--- Work order ---
Render the items starting at the line containing "Image resolution: width=1041" and ending at the line containing "coordinates (637, 470)." as a JSON list of strings, one string per line, omitting blank lines.

--- Supplied entries ---
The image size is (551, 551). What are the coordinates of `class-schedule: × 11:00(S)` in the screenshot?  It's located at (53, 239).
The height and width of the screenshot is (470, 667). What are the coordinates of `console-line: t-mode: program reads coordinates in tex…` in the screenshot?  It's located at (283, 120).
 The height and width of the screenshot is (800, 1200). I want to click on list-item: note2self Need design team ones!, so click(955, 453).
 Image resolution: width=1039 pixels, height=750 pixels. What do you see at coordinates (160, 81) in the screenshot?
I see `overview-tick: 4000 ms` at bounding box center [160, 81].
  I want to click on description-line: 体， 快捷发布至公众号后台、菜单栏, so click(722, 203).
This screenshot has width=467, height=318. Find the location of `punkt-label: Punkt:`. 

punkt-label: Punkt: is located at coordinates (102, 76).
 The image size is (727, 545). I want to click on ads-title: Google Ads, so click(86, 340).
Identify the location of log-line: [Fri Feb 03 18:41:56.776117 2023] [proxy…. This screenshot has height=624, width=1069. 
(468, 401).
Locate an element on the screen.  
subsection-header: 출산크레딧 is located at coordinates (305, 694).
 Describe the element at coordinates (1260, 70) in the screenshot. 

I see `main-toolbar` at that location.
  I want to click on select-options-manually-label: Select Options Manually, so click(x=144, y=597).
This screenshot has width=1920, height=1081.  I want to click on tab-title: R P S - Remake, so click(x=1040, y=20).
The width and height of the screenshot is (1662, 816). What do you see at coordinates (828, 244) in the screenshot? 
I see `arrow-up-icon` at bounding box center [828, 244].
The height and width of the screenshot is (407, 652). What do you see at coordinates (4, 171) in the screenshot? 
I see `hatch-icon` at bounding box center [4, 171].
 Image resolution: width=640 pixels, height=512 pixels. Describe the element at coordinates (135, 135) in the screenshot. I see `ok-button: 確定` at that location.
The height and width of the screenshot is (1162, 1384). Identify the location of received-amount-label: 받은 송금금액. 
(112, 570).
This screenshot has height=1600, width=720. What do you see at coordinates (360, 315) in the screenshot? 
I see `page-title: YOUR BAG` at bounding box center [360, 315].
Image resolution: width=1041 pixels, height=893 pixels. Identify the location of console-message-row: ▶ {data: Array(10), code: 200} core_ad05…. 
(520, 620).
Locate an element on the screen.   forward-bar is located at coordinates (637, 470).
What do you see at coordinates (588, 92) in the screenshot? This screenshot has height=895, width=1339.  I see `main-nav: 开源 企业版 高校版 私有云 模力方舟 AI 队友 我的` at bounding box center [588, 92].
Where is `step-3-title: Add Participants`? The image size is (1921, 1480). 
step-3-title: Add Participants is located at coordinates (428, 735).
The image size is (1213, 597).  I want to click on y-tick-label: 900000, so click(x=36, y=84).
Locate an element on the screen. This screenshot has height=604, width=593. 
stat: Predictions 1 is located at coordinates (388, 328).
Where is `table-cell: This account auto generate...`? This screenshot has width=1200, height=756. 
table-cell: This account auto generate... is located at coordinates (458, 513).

--- Exercise answer ---
[
  "Image resolution: width=1041 pixels, height=893 pixels. Identify the location of console-message-row: ▶ {data: Array(10), code: 200} core_ad05…. ",
  "(520, 620).",
  "Locate an element on the screen.   forward-bar is located at coordinates (637, 470)."
]